想歸想,花恨柳動作卻是絲毫不慢,只見他走於桌前,竟連片刻沉思也未有,直接運筆如飛,揮手間便見一個個張牙舞爪的墨色大字閃現:

“第一句:生……恨……簫……客……隱……東吳!”佘慶雖然對詩不如對箭熟悉,但大字他還是認得的,見自家先生竟不需片刻思考,趕忙跟上,先生筆下落一字,他口中便跟著唱一字。

“第二句:死……憎……野鶴……性遲迴!”

“第三局:文物……本應……因時是!”

“第四句:書言傷春……又笑誰!”

這四句,花恨柳筆下一句更比一句快,佘慶唸的也是一句更比一句疾。

“好!”牛望秋雖未看到花恨柳的字如何,但這四句詩他卻能聽得到的,心*四句詩連起來默唸一遍,欣喜難耐,激動之下竟先於楊武、袁繼北等人之前,率先叫好起來!待這一字“好”喊完,牛望秋這才反應過來,當下向楊武示謙,卻見楊武並不在意,反而反問牛望秋:

“先生知這何意?”

“盡知不敢說,但是可以揣摩一番的……只是不知道是不是揣摩到了花先生的本意,所以還是不敢妄言的……”他這時再稱呼花恨柳已經不再直呼其名,而是改為“先生”的稱呼了,足見其心中欽佩之意。

“先生所說也無妨,反正我們也不懂,就圖解悶罷了。”楊簡卻不依牛望秋的謙虛,滿不在乎地說。“小姐這話卻是不對了……”這話說完,連楊武心中也是一訝:平常都見你始終笑容滿面、與人和好,卻很少見你出言否定別人,難道這花恨柳真有那本事引起自己這位不是兄弟賽過兄弟的左膀右臂的重視?

當下心中一動,道:“牛大哥見諒,簡兒唐突了……不過,我想在場的各位一時半會兒怕是都明白不過來,不如就講與大家一聽吧?”

“這個……既然城主這樣講了,我也就放著膽子猜一猜罷:前兩句很直白,說自己活著的時候會吹簫的那人去東吳了——這裡的‘隱’不知道是歸隱還是逃避的意思,但總不會差太多——直到死的時候都沒見那人回來。其實後面一句是改的別人的詩,應該是‘生憎野鶴性遲迴’,花先生這樣安排,是有他用意的……”

“原來是偷了別人的詩在用,也沒什麼了不起的啊……”楊簡本來就對這些東西不感興趣,見有調侃、找刺的機會,自然不會放過——況且,城門口現在還矗立著的上刻“儒生與狗不得入內”的石碑,就是她命人立下的。
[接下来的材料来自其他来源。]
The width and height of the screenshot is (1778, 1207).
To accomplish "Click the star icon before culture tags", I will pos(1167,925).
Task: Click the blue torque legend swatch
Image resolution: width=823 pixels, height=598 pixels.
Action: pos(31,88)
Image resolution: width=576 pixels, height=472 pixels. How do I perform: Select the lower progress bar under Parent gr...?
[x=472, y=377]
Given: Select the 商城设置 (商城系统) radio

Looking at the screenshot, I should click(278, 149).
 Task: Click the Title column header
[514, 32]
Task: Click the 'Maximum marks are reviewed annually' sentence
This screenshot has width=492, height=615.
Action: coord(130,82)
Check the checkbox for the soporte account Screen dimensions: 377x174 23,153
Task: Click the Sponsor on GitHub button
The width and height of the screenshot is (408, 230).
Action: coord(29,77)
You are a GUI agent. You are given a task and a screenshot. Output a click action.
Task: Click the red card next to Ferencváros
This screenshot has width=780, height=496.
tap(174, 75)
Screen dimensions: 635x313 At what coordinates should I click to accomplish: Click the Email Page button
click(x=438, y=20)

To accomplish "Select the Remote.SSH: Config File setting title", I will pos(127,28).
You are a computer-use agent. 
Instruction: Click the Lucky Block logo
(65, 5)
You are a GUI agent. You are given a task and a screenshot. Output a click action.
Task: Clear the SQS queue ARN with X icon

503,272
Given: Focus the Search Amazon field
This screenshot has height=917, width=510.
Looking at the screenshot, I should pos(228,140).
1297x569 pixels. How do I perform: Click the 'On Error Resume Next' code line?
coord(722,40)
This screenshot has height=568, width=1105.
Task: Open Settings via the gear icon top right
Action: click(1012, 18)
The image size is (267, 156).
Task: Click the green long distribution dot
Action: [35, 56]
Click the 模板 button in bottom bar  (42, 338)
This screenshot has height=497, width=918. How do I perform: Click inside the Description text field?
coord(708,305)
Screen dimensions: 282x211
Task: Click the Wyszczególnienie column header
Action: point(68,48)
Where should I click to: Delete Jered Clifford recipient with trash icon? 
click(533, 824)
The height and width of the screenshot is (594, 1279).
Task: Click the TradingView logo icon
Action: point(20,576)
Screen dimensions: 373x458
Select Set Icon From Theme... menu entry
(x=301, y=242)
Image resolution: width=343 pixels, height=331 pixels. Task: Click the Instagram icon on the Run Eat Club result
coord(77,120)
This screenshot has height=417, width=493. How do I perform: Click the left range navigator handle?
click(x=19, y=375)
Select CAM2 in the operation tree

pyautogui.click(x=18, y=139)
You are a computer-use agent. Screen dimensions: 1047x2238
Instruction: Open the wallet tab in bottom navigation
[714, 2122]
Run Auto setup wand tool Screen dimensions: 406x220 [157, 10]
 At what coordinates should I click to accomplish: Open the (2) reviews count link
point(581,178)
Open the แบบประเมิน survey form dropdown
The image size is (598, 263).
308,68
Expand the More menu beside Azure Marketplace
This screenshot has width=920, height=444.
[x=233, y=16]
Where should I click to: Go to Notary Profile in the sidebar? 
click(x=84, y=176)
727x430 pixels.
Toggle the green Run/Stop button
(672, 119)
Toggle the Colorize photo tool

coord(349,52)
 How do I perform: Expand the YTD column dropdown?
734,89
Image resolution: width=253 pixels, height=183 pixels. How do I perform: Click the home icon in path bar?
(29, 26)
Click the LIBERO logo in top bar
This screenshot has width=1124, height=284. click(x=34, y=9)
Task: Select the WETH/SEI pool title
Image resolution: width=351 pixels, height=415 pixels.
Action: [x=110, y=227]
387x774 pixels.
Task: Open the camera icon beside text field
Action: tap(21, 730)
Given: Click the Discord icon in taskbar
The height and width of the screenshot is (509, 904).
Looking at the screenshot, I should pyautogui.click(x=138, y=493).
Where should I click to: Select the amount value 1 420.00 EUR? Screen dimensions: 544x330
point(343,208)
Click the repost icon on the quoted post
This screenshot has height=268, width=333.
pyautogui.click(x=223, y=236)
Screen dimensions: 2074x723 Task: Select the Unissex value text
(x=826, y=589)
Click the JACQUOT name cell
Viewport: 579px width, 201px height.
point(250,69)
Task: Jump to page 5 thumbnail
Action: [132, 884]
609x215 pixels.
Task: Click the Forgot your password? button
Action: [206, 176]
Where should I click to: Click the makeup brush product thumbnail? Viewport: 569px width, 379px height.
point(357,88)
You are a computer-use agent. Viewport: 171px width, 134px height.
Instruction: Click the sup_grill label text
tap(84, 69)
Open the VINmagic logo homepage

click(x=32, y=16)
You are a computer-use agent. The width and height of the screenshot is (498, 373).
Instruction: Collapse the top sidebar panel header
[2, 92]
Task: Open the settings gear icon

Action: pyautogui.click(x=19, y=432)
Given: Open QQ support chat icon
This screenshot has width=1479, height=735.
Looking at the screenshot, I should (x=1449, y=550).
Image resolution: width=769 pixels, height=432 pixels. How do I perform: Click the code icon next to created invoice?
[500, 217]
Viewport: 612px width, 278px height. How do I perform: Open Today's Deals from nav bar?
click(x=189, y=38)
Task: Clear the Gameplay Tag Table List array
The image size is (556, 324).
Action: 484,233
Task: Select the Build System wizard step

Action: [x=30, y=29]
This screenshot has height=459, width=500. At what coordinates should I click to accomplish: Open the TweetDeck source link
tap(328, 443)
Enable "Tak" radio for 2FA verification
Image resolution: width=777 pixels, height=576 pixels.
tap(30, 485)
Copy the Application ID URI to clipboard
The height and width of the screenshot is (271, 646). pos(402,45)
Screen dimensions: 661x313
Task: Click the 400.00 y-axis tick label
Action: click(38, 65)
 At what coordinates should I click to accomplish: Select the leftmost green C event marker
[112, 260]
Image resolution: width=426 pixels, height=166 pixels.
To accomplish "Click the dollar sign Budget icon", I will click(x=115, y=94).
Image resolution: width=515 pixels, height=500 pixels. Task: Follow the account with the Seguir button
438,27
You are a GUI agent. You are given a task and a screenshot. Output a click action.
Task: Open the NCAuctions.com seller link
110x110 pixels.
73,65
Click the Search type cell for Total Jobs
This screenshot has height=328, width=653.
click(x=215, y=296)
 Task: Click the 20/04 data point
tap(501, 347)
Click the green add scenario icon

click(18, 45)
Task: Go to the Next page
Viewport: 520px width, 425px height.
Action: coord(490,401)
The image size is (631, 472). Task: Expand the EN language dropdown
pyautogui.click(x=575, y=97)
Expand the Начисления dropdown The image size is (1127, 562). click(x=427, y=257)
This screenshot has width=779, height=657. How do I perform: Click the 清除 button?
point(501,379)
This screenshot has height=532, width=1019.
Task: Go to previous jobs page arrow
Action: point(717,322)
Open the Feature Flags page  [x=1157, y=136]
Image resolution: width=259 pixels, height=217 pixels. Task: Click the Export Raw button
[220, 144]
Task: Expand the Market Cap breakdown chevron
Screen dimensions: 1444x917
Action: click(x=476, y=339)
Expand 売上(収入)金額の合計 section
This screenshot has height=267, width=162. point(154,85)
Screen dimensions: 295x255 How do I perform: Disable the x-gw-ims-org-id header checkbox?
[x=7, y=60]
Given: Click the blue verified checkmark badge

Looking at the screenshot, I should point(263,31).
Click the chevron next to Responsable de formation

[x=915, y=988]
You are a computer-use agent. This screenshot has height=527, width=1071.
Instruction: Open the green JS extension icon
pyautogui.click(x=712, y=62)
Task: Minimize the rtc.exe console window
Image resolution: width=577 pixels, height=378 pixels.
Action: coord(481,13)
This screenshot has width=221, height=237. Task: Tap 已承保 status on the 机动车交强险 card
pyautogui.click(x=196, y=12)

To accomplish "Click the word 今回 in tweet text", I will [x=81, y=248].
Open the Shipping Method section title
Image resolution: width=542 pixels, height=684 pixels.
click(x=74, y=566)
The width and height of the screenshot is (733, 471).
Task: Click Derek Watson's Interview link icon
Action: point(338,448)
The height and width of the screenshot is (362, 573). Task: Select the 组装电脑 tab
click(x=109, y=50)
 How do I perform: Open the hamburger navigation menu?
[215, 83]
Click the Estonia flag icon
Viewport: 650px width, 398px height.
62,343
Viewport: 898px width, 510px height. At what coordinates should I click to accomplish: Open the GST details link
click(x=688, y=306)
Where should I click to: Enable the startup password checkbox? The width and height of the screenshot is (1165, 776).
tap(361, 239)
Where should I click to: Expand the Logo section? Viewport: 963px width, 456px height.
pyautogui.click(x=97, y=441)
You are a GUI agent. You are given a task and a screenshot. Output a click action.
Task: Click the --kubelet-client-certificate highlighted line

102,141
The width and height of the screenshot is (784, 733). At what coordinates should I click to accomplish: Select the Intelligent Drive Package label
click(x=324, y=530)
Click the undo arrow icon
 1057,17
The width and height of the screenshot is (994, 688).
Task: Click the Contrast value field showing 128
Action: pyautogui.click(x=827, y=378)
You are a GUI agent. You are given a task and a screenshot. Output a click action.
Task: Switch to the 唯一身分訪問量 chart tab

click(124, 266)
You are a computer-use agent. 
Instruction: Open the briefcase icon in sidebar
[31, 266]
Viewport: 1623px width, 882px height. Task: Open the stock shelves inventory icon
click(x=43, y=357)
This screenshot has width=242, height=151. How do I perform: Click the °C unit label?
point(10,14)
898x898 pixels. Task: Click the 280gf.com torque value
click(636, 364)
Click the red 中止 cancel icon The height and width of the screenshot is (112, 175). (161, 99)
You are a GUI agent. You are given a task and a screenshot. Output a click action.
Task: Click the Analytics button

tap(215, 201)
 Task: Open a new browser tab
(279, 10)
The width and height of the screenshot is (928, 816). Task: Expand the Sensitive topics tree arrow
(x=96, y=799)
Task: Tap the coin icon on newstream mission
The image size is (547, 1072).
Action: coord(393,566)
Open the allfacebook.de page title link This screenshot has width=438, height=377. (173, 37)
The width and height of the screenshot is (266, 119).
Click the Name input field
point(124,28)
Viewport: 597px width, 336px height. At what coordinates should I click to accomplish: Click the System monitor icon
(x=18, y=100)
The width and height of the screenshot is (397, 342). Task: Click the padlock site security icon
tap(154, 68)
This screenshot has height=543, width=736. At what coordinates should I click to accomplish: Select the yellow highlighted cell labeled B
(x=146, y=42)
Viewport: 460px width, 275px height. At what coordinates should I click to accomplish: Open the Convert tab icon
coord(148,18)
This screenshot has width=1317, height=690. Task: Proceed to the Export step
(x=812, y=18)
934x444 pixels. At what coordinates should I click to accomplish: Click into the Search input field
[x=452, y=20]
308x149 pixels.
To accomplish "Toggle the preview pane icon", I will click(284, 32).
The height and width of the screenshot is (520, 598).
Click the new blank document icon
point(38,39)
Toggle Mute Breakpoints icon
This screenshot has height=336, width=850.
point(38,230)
“這……也看怎樣用吧,用得巧、用得恰當,也需要一番功夫的。”牛望秋本想出言反對,但心想自己剛才已經說過一次了,再說自己也確實瞭解這位小姐的品性,只好委婉為花恨柳說話。

“若是按這個意思,下面兩句又該如何解了?”朱景圭一開始便料定自家兄弟肯定鬥不過人家,但好在他脾氣比袁繼北、吳回二人都更讓人親善些,因此他問起來反而不令人驚訝。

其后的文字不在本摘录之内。